» **TASK PROMPT**:
Exact repetition of a range: find the line containing "Given: Click 目標を編集 link" and the line containing "Open the Chrome three-dot menu" in the material below, then repeat both and all lines between them, leaving pictures out.

» **RECORD EXTRACTS**:
────────────────

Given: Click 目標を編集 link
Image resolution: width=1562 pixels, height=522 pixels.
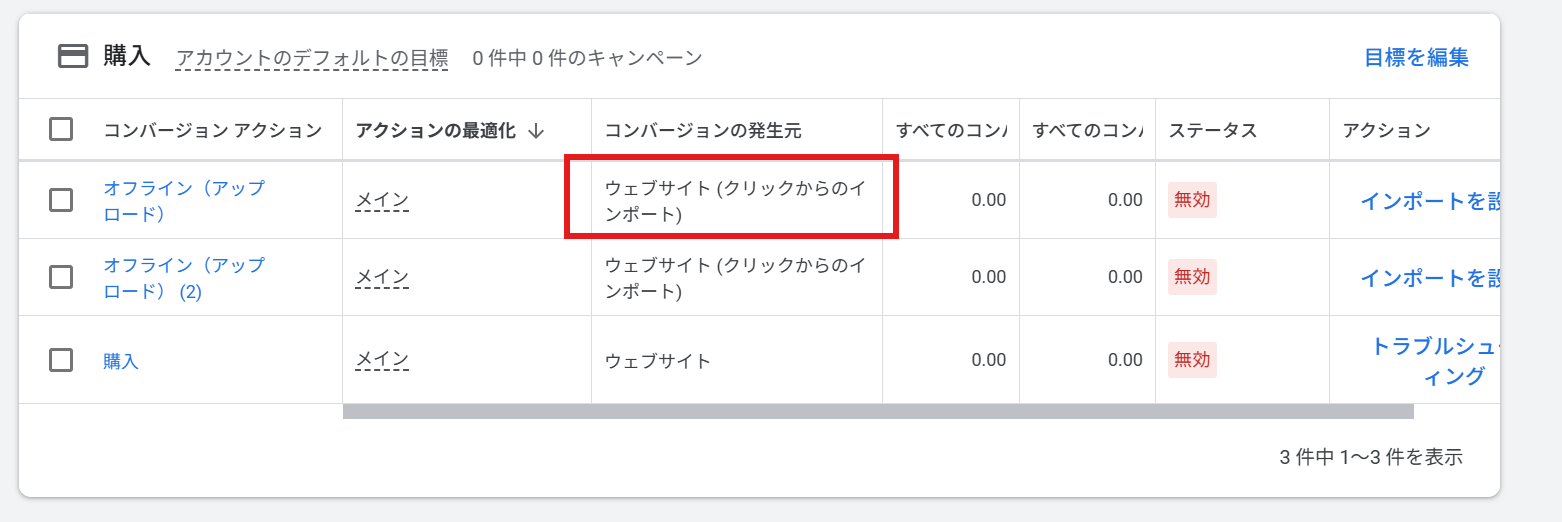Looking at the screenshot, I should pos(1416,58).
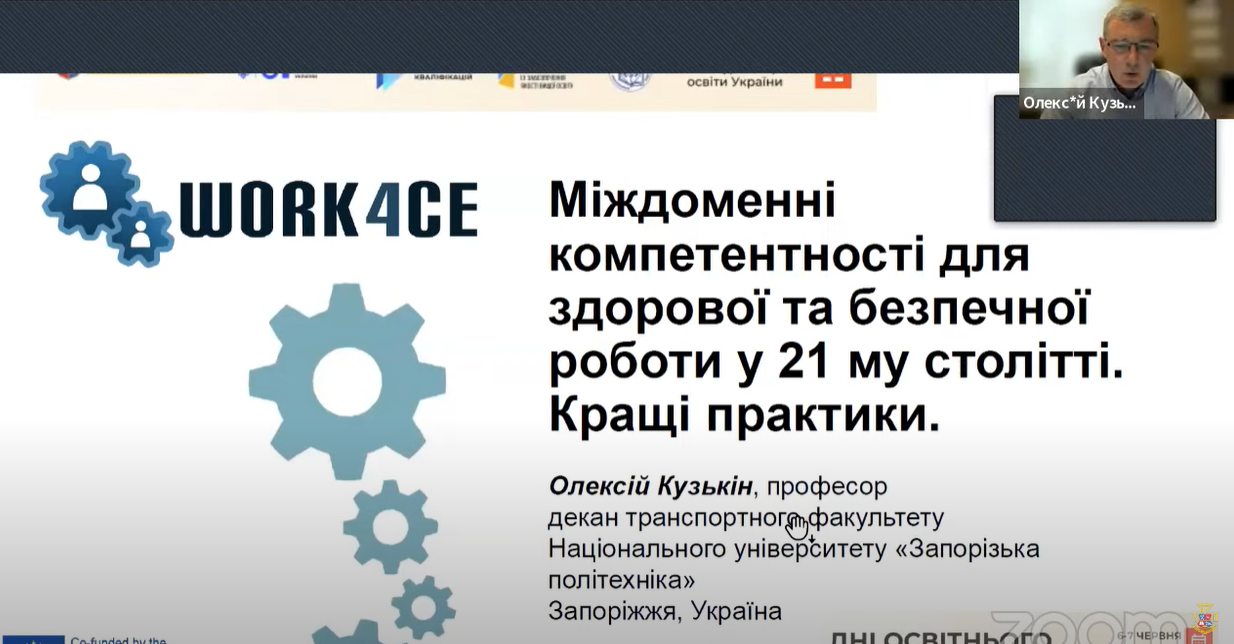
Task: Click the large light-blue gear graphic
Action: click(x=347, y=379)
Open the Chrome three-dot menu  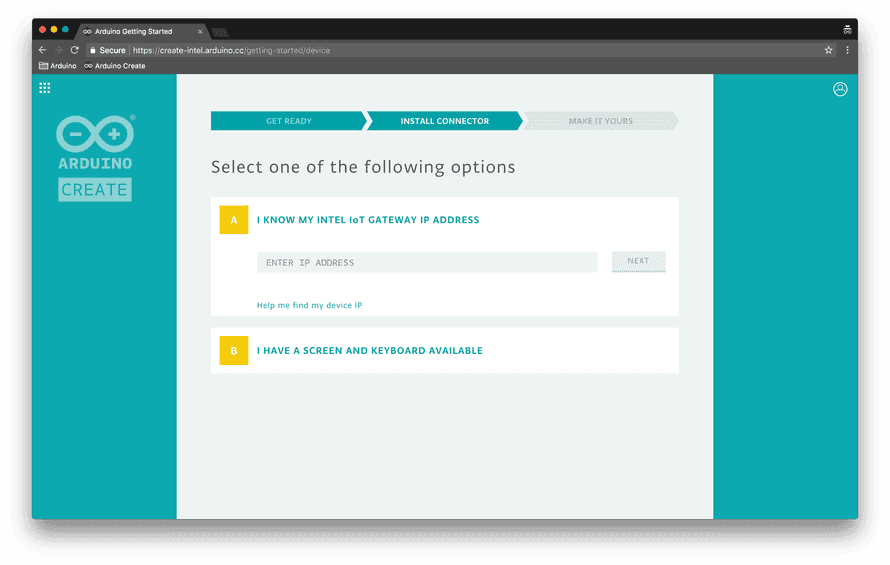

────────────────

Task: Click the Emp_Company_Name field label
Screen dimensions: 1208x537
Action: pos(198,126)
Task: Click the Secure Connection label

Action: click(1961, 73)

────────────────

» **PROBLEM SOLUTION**:
Given: Click 目標を編集 link
Image resolution: width=1562 pixels, height=522 pixels.
Looking at the screenshot, I should pos(1416,58).
Task: Click the large light-blue gear graphic
Action: click(x=347, y=379)
Open the Chrome three-dot menu  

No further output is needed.